Exercise directions: Among the entries that follow, the required portion opens with the line containing "The height and width of the screenshot is (400, 600)." and closes with the line containing "Task: Open the 'тестовый' source link". Give that portion again exactly, and nothing else.
^^^^^^^^^^^^^^^^
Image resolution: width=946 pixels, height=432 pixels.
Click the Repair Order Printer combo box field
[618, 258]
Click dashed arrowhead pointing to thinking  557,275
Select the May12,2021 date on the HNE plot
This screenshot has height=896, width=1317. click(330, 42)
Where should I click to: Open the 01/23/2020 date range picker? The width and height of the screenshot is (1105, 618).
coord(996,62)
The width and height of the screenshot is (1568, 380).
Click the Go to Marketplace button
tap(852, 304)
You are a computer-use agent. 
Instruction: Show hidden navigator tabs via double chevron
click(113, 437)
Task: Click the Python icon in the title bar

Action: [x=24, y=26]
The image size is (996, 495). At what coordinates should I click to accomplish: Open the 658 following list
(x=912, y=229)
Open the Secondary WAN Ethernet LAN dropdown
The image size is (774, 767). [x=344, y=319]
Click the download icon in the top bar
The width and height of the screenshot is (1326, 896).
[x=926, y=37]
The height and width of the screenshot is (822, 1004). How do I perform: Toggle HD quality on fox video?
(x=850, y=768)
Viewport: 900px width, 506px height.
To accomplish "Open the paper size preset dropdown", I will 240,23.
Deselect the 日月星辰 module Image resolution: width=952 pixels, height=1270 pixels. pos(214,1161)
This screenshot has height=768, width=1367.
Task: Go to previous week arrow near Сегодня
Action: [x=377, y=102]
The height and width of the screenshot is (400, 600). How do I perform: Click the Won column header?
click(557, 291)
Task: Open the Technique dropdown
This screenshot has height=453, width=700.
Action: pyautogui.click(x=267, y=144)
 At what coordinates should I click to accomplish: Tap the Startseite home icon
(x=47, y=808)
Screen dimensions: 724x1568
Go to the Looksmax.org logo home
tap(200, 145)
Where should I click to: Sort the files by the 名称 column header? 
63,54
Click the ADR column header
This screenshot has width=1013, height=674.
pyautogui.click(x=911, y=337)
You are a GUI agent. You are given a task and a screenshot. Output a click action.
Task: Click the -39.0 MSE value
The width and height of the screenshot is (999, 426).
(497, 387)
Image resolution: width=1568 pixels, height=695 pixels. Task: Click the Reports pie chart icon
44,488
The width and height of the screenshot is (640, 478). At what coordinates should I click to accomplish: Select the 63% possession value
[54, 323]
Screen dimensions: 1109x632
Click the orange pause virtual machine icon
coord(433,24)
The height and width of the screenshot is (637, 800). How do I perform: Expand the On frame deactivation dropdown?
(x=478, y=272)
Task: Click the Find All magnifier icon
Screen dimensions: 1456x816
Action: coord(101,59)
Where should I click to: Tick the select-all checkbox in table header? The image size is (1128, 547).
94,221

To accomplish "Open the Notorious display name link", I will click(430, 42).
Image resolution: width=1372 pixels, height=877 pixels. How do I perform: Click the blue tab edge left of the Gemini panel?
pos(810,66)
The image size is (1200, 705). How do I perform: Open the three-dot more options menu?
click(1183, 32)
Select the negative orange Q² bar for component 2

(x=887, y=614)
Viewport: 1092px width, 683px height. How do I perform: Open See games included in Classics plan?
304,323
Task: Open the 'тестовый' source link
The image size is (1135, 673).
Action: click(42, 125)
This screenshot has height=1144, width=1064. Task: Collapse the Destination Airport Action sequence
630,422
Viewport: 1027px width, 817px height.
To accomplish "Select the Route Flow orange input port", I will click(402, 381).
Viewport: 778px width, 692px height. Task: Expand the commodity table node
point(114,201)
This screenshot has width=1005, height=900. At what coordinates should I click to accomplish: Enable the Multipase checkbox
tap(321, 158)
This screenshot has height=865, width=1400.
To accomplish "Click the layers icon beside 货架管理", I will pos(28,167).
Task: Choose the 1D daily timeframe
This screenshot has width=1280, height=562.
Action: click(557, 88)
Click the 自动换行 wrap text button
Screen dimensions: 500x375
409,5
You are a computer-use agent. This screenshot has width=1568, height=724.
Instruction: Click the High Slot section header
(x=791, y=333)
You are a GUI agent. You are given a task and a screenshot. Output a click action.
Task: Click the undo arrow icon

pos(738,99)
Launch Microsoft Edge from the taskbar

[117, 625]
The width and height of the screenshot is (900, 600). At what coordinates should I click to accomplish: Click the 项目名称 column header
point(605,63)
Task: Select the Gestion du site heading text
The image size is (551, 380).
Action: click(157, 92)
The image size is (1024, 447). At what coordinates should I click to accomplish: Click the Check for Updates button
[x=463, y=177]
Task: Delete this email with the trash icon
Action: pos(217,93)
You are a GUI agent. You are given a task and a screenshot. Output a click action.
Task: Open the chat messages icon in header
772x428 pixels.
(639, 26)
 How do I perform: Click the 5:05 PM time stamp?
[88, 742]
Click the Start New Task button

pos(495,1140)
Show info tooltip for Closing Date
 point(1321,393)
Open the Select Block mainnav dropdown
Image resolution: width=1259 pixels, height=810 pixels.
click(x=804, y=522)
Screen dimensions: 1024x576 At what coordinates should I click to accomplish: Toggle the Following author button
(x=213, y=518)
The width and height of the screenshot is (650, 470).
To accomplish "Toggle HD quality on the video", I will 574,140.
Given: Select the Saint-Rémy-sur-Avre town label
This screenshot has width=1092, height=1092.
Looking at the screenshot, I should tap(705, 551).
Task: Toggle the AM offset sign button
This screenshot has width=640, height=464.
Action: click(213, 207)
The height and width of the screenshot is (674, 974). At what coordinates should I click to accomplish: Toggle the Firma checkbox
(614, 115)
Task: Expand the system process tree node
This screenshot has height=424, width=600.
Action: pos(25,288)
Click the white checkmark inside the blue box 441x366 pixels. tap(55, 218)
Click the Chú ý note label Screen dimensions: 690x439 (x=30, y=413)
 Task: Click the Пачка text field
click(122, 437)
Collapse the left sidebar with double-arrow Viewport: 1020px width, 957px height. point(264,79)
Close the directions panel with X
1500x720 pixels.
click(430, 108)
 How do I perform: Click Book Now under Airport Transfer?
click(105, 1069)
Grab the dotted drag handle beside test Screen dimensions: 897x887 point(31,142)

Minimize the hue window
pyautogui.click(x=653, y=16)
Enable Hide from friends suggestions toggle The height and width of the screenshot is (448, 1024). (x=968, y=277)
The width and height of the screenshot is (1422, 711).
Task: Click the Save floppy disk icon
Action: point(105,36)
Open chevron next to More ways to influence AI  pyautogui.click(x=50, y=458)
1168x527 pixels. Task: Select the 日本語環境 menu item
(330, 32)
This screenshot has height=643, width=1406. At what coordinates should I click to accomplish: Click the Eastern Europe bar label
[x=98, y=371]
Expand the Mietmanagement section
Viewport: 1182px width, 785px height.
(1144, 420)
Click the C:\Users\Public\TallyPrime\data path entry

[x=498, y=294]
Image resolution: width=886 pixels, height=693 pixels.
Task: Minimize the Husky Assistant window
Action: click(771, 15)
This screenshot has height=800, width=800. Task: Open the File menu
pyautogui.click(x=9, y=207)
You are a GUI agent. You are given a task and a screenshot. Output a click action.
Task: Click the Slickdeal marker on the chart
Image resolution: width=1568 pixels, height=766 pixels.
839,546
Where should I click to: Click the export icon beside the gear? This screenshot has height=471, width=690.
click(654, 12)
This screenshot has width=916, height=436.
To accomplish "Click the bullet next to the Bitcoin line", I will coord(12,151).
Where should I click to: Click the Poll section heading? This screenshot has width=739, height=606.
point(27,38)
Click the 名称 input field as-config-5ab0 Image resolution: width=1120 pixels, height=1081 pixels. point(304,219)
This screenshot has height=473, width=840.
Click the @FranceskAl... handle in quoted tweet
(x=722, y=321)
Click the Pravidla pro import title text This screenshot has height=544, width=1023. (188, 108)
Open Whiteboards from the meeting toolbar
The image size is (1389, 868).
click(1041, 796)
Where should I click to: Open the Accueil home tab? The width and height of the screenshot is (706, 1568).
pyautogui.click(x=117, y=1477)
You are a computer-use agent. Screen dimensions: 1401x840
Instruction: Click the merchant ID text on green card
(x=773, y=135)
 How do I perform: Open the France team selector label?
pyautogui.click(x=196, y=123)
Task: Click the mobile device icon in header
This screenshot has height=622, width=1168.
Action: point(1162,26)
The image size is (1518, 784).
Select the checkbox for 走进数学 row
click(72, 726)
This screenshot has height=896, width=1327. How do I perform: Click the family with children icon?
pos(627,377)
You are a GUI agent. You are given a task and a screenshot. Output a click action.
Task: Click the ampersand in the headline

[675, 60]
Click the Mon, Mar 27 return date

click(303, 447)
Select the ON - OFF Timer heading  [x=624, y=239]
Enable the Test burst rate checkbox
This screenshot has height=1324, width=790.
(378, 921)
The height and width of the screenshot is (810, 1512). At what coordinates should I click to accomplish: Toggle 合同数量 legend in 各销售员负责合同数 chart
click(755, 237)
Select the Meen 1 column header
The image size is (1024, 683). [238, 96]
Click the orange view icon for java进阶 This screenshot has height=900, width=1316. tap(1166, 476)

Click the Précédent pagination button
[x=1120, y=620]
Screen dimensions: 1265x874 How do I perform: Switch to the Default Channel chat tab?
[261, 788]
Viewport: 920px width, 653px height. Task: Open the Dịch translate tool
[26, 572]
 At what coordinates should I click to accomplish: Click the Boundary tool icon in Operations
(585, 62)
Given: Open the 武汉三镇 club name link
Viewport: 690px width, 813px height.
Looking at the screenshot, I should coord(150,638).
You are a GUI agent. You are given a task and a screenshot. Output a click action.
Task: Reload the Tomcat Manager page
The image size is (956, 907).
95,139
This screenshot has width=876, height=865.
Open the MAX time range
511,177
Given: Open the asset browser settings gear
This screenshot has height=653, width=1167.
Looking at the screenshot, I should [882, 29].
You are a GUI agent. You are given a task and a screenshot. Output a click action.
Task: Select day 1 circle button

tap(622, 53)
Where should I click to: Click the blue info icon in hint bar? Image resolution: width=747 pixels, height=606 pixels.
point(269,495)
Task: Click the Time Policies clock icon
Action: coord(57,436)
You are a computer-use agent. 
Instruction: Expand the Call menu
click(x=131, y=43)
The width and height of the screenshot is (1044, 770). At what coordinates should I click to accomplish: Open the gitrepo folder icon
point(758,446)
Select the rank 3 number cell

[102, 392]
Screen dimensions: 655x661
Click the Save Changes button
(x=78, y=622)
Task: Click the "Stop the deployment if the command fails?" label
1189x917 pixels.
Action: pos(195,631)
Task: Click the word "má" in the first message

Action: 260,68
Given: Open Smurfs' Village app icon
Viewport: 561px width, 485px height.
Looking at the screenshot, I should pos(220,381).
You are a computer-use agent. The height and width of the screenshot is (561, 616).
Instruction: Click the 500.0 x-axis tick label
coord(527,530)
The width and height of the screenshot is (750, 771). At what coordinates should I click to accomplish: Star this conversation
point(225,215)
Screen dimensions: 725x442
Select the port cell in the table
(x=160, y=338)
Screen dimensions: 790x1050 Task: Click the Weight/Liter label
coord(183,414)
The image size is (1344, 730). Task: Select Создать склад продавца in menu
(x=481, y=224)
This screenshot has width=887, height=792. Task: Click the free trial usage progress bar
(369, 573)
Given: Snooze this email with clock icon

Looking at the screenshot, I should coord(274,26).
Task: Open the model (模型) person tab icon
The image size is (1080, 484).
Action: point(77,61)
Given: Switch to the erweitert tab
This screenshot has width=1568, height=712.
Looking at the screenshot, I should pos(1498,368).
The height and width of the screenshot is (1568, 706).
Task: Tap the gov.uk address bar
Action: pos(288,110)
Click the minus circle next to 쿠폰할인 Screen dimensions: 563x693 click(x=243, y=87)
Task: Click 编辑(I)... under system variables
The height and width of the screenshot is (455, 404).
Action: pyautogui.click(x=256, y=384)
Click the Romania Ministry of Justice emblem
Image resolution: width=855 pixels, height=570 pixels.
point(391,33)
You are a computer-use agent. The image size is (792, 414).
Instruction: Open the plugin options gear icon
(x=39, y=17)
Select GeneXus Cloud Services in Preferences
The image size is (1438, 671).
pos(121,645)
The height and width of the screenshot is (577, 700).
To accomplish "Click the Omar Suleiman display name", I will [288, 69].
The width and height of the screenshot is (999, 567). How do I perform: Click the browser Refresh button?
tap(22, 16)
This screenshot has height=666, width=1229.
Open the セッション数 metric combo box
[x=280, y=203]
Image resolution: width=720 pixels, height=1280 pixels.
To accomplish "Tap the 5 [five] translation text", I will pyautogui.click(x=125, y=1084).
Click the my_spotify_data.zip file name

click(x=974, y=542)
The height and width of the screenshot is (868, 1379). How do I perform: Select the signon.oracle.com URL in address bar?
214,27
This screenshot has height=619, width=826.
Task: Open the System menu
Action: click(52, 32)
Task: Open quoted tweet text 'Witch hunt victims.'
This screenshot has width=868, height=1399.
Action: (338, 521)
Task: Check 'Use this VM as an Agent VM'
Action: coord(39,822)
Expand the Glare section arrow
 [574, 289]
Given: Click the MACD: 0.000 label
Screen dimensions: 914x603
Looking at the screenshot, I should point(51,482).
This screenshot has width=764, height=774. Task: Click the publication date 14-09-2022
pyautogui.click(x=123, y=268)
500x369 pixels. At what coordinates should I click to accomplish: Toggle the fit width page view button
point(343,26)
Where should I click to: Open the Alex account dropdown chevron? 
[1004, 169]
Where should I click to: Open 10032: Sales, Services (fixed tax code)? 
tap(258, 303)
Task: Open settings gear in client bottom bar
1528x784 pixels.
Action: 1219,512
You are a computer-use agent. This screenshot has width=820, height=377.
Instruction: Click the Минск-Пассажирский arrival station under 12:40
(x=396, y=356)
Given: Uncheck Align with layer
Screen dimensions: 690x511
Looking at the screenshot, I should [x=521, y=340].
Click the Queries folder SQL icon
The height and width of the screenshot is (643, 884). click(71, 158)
^^^^^^^^^^^^^^^^
Result:
The height and width of the screenshot is (400, 600). How do I perform: Click the Won column header?
click(557, 291)
Task: Open the Technique dropdown
This screenshot has height=453, width=700.
Action: pyautogui.click(x=267, y=144)
 At what coordinates should I click to accomplish: Tap the Startseite home icon
(x=47, y=808)
Screen dimensions: 724x1568
Go to the Looksmax.org logo home
tap(200, 145)
Where should I click to: Sort the files by the 名称 column header? 
63,54
Click the ADR column header
This screenshot has width=1013, height=674.
pyautogui.click(x=911, y=337)
You are a GUI agent. You are given a task and a screenshot. Output a click action.
Task: Click the -39.0 MSE value
The width and height of the screenshot is (999, 426).
(497, 387)
Image resolution: width=1568 pixels, height=695 pixels. Task: Click the Reports pie chart icon
44,488
The width and height of the screenshot is (640, 478). At what coordinates should I click to accomplish: Select the 63% possession value
[54, 323]
Screen dimensions: 1109x632
Click the orange pause virtual machine icon
coord(433,24)
The height and width of the screenshot is (637, 800). How do I perform: Expand the On frame deactivation dropdown?
(x=478, y=272)
Task: Click the Find All magnifier icon
Screen dimensions: 1456x816
Action: coord(101,59)
Where should I click to: Tick the select-all checkbox in table header? The image size is (1128, 547).
94,221

To accomplish "Open the Notorious display name link", I will click(430, 42).
Image resolution: width=1372 pixels, height=877 pixels. How do I perform: Click the blue tab edge left of the Gemini panel?
pos(810,66)
The image size is (1200, 705). How do I perform: Open the three-dot more options menu?
click(1183, 32)
Select the negative orange Q² bar for component 2

(x=887, y=614)
Viewport: 1092px width, 683px height. How do I perform: Open See games included in Classics plan?
304,323
Task: Open the 'тестовый' source link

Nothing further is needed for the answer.